Stated problem ▸ Please rewrite every line of the material below, keeping each request as it is, and offset every coordinate in the answers by -35. Leave the pictures out.

[Information provided start]

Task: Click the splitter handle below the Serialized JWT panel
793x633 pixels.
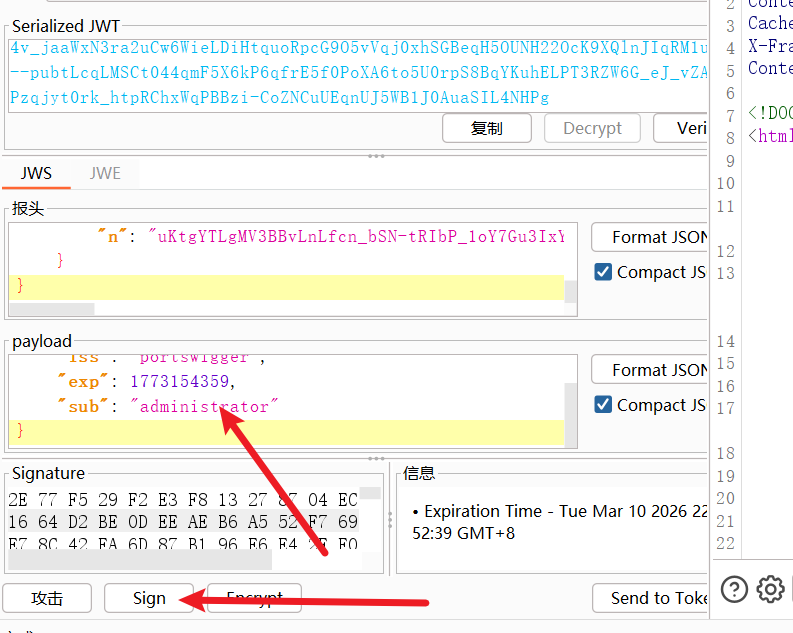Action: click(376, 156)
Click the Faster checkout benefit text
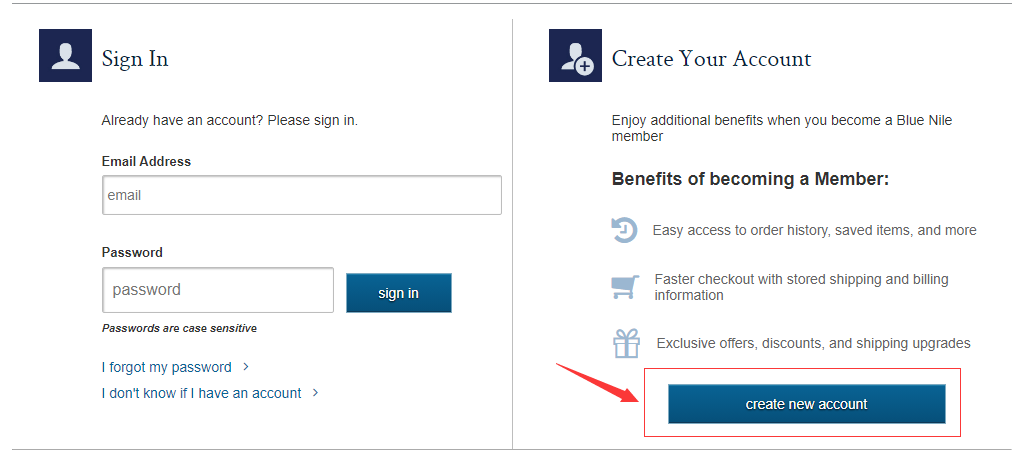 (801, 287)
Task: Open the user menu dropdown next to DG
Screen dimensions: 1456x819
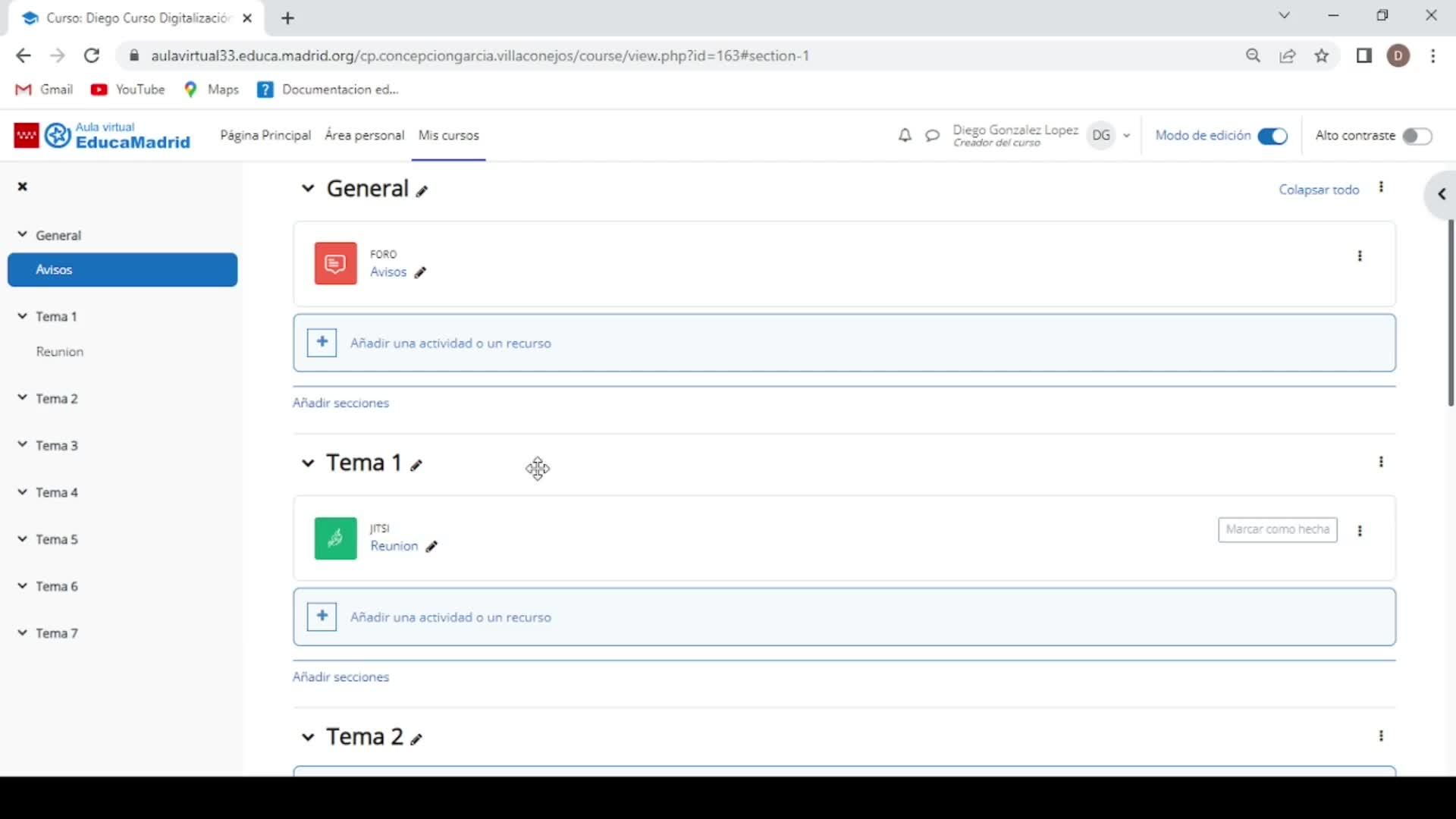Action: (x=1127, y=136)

[Information provided end]

Task output ▸
Task: Click the splitter handle below the Serialized JWT panel
793x633 pixels.
Action: click(341, 121)
Click the Faster checkout benefit text
 (766, 252)
Task: Open the user menu dropdown next to DG
Screen dimensions: 1456x819
Action: (x=1092, y=101)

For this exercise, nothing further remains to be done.